# What is a double het?



## rabbitwilson (Oct 19, 2008)

Can someone tell me what a double het is? I dont need the full genetics lesson, I know what a het is. Ive read about 50% het this and 100% het that, but I dont know what a DOUBLE het is?

Any help appreciated.

Thanks


----------



## Morphene (Jun 28, 2008)

het for two traits, hidden or expressed.

ie, normal het amel & anery (snow) if talking about corn snakes.

snow = visual double het


----------



## HadesDragons (Jun 30, 2007)

It means the animal is het for two genes - e.g. a Royal can look normal but be double het for albino and piebald.

If the two genes (in homozygous form) make a new morph (e.g.
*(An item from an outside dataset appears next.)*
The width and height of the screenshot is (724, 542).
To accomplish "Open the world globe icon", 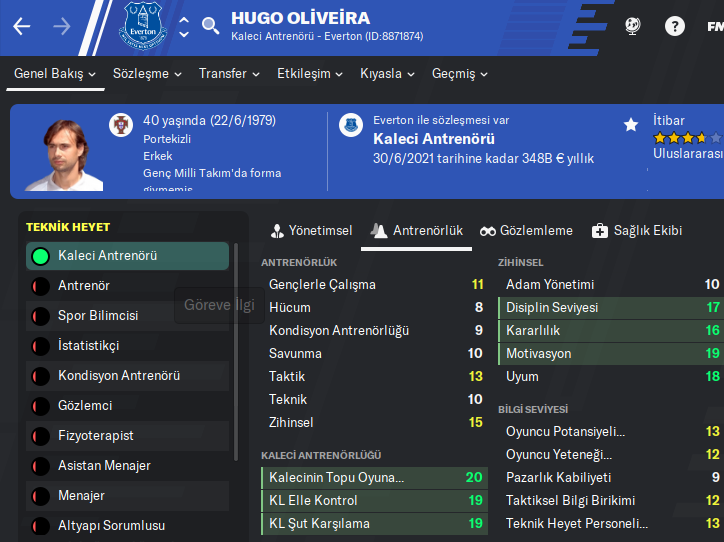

Anery B and Amel in corns makes a "Blizzard"), you could say the animal is double het for that morph - e.g. a "Normal double het Blizzard" is het for both Anery B and Amel.


----------



## ukboaconstrictors (Aug 9, 2008)

also dont for get it does not have to be a normal that has 2 hets it can be (example) albino boa het anery which then makes it dh snow 




luke


----------



## HadesDragons (Jun 30, 2007)

ukboaconstrictors said:


> also dont for get it does not have to be a normal that has 2 hets it can be (example) albino boa het anery which then makes it dh snow


Would that not be "Albino het Snow" though? It's only het for one thing (and is homozygous for albino)? I think I get what you're trying to say though...


----------



## Morphene (Jun 28, 2008)

when you have an amel corn snake het anery you can say 'het snow' as when you breed to a 'snow' or backcross then it will produce snows, that's what he means.

Caramel het *snow or amel+anery(A)* would be a better example.

*amel+anery(A) = snow*


----------



## paulh (Sep 19, 2007)

ukboaconstrictors said:


> also dont for get it does not have to be a normal that has 2 hets it can be ...


A better example is the so-called dh sunglow boa. This snake has a salmon mutant gene paired with a normal gene and an albino mutant gene paired with a normal gene. As salmon is a dominant mutant gene, this snake does not look normal.


----------



## eeji (Feb 22, 2006)

ukboaconstrictors said:


> also dont for get it does not have to be a normal that has 2 hets it can be (example) albino boa het anery which then makes it dh snow
> 
> 
> 
> ...


how can an albino that is het for 1 other morph be double het? it can't be het for albino if it is **** albino, therefore only het anery???


----------



## cannotstopbuyingballs (Dec 29, 2007)

Okay, If you want to get a visual albino pied ball python this is what you do !!

Breed an albino and a pied together, you will get a litter of snakes that are normal looking and 100% double het for albino pied.

Breed these double hets TOGETHER and you will get in THEORY.


1 Normal
2 Normal het albino
2 Normal het pied
4 Double het albino pieds
1 Albino
1 pied
2 Albino het Pieds
2 Pieds het Albino

1 PIED ALBINO thats a 1 in 16 chance and boy is could be so exciting , I am going to breed all my simple recessive morphs together to get double hets. I can't wait !!!


----------